Exercise objective: Reproduce each of the following lines verbatim, omitting the pictures from your response.

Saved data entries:

────────────────

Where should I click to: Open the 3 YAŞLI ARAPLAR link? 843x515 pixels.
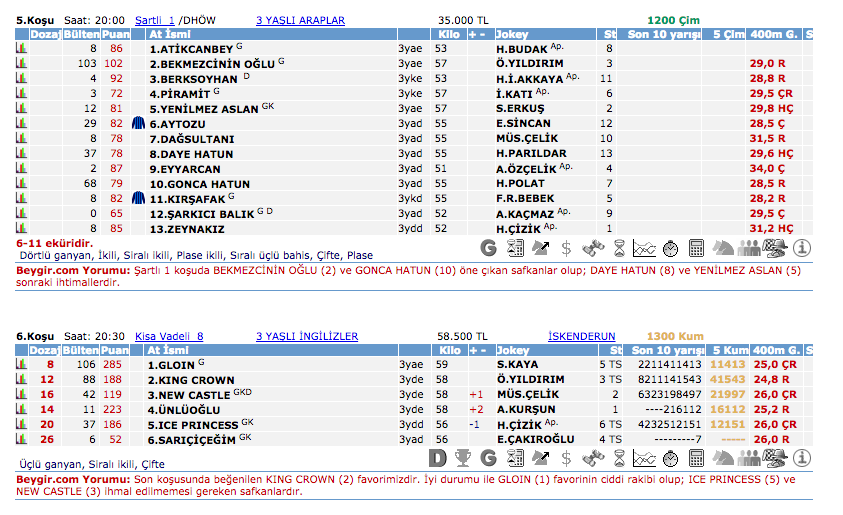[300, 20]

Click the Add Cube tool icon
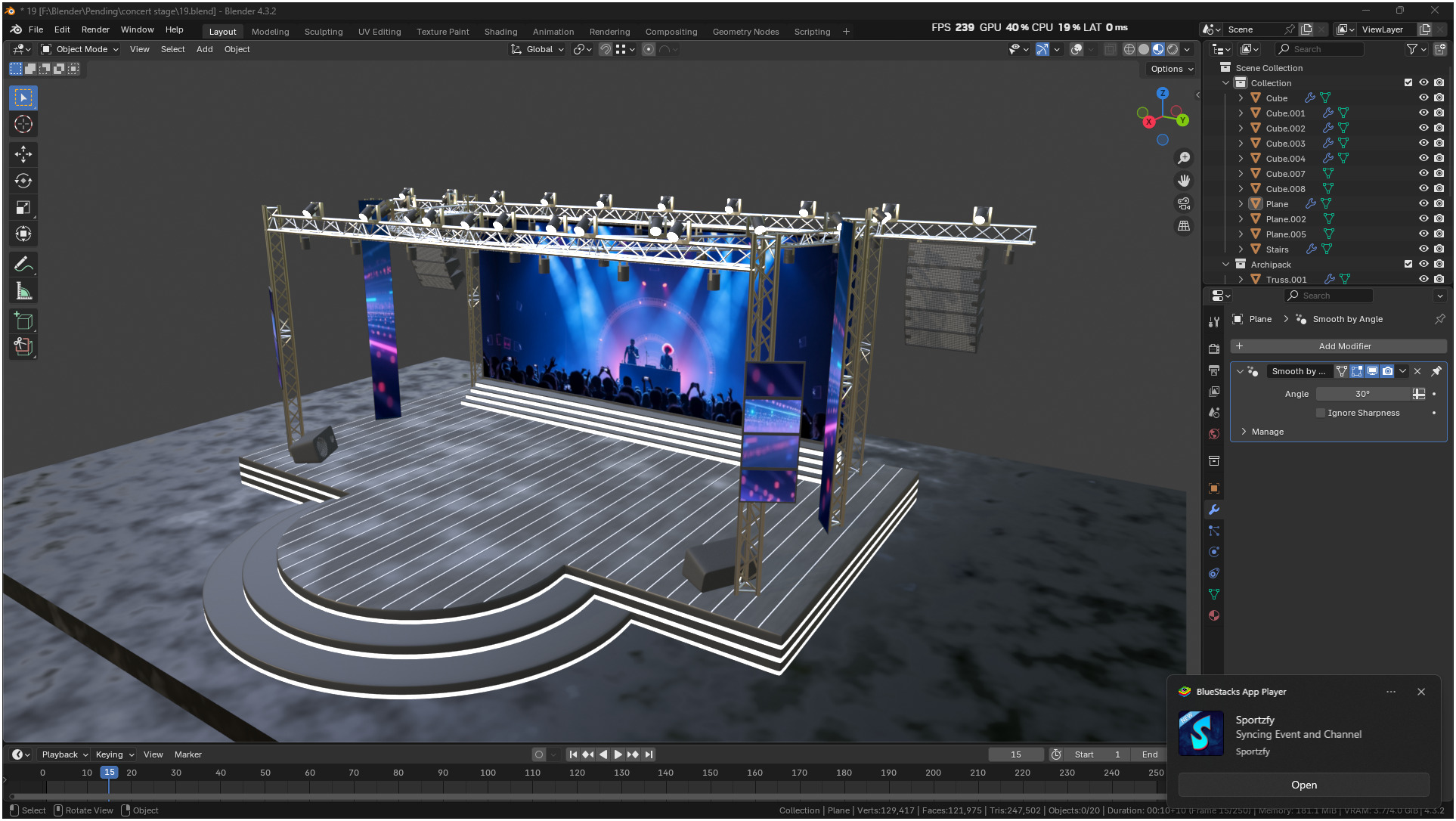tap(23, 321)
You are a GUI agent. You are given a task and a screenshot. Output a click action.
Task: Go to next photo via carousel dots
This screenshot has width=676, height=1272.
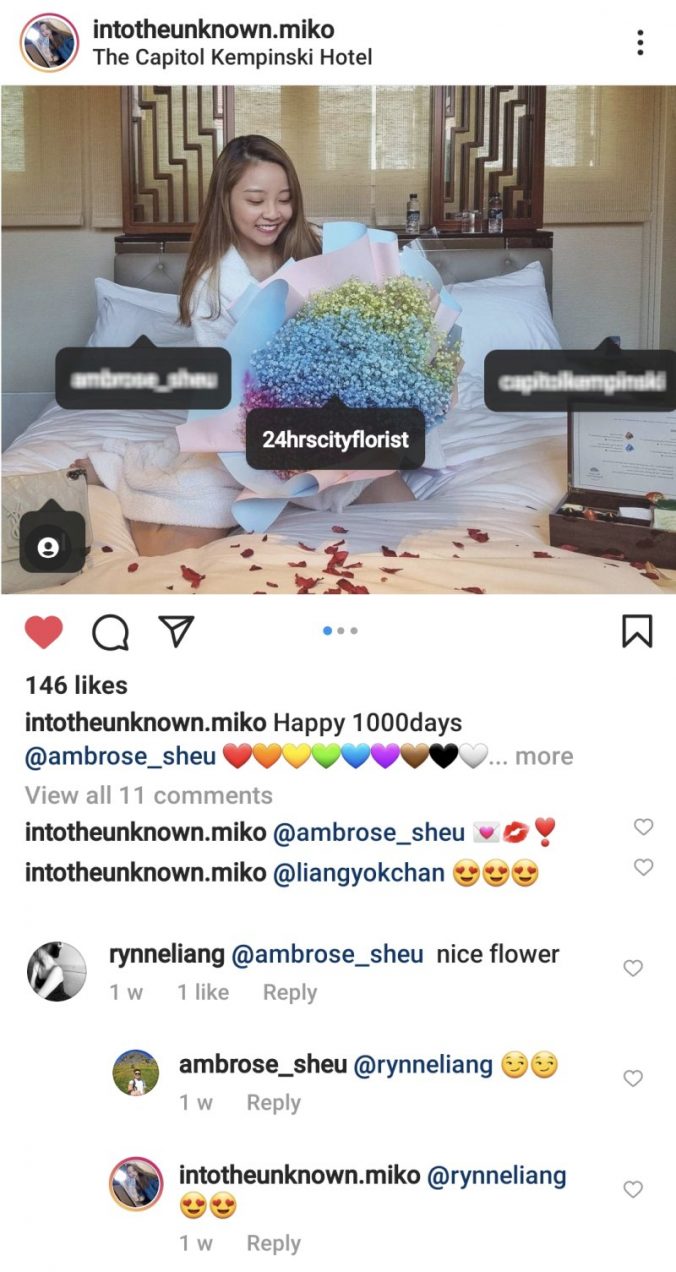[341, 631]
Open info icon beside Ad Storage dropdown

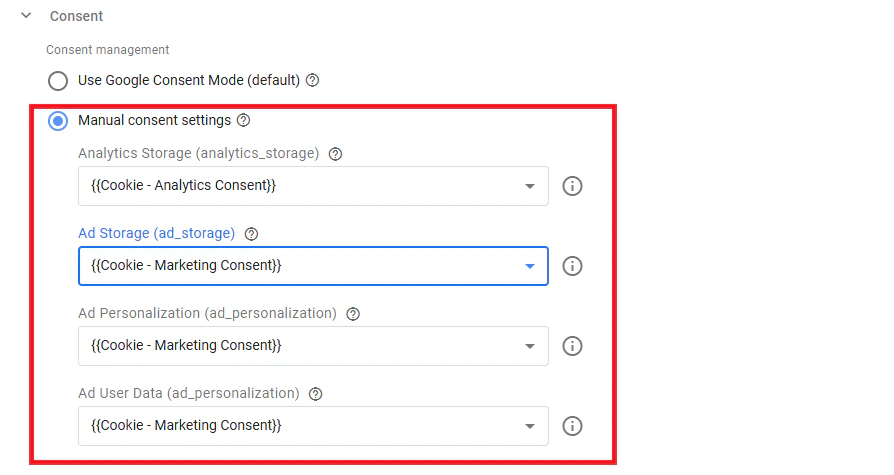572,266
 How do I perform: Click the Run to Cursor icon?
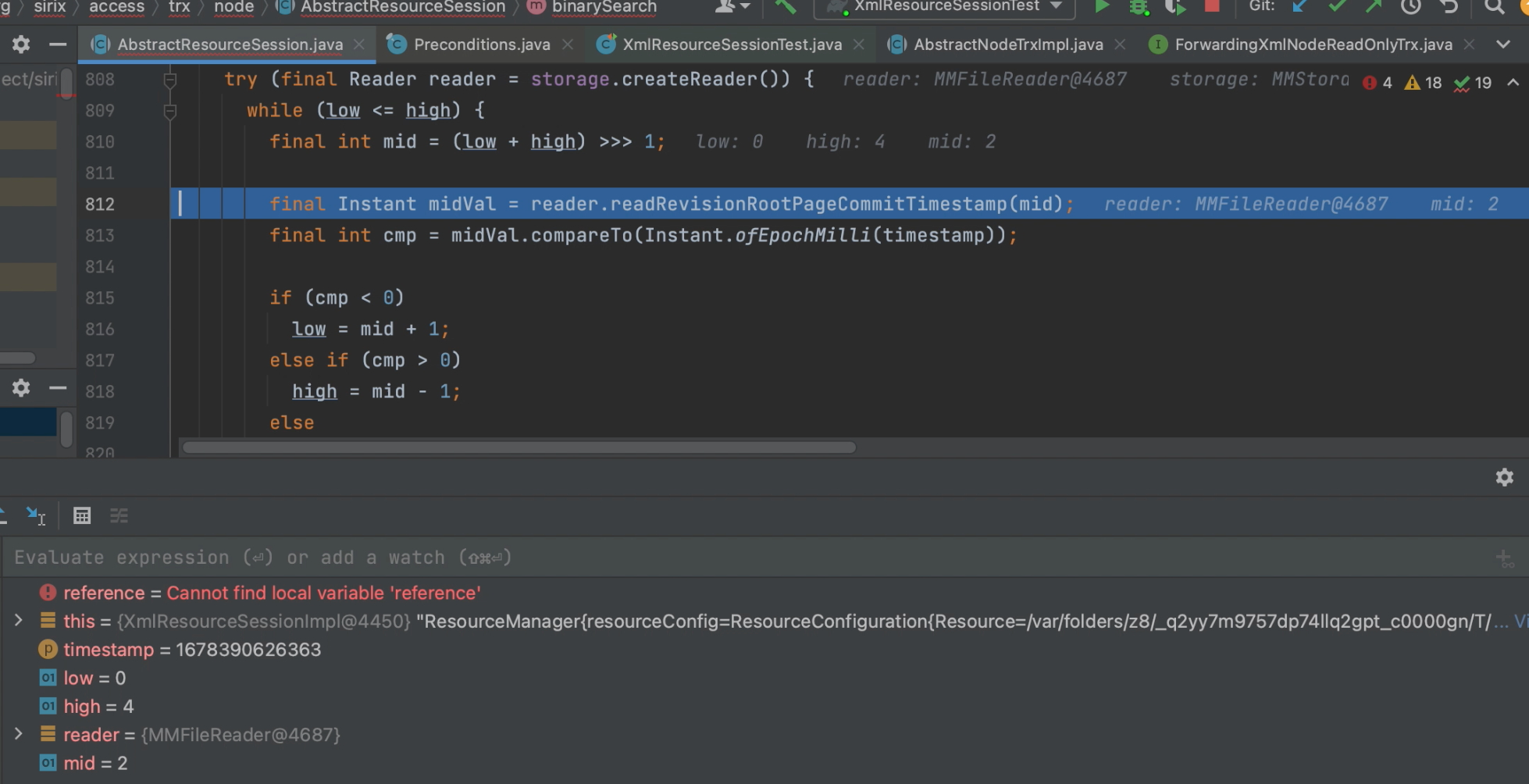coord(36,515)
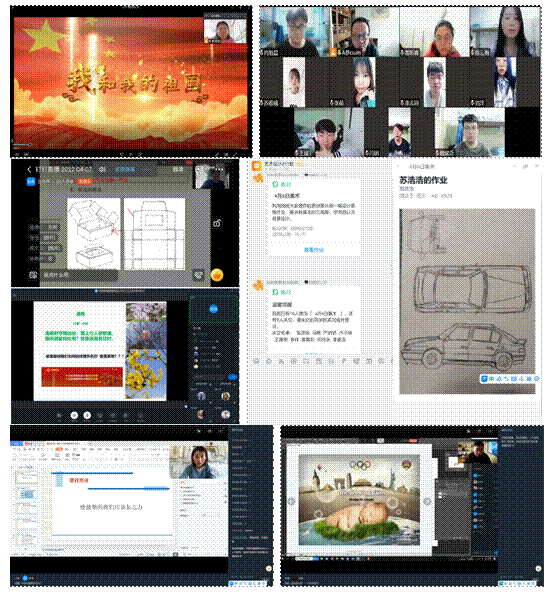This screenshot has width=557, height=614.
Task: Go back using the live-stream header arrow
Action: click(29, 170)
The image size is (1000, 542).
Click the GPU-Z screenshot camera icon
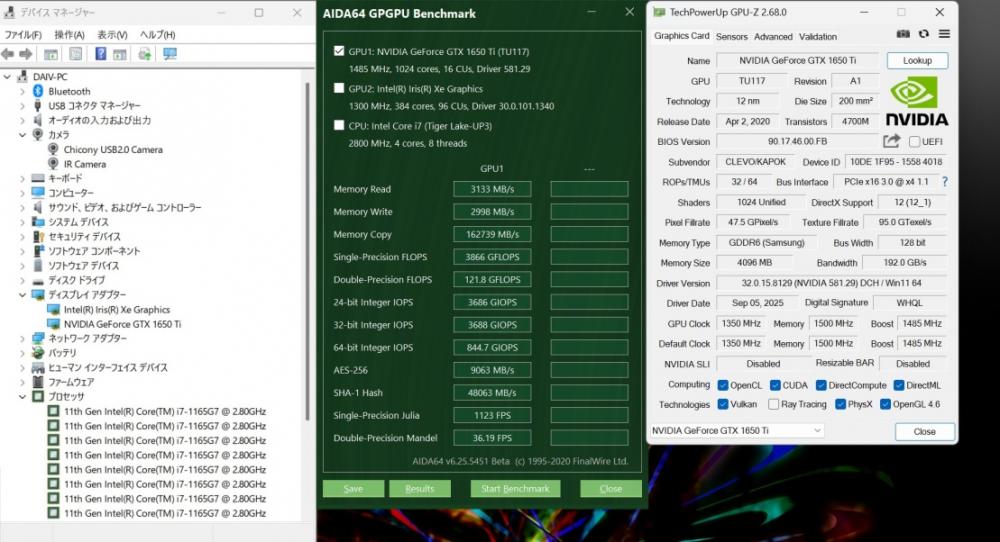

────────────────

Result of this task:
Where should I click to: Open the 3 YAŞLI ARAPLAR link? 843x515 pixels.
[300, 20]

Click the Add Cube tool icon
tap(23, 321)
You are a GUI agent. You are given a task and a screenshot. Output a click action.
Task: Go to next photo via carousel dots
This screenshot has width=676, height=1272.
[341, 631]
Open info icon beside Ad Storage dropdown

572,266
 How do I perform: Click the Run to Cursor icon?
coord(36,515)
This screenshot has width=557, height=614.
Task: Go back using the live-stream header arrow
Action: click(29, 170)
The image size is (1000, 542).
Click the GPU-Z screenshot camera icon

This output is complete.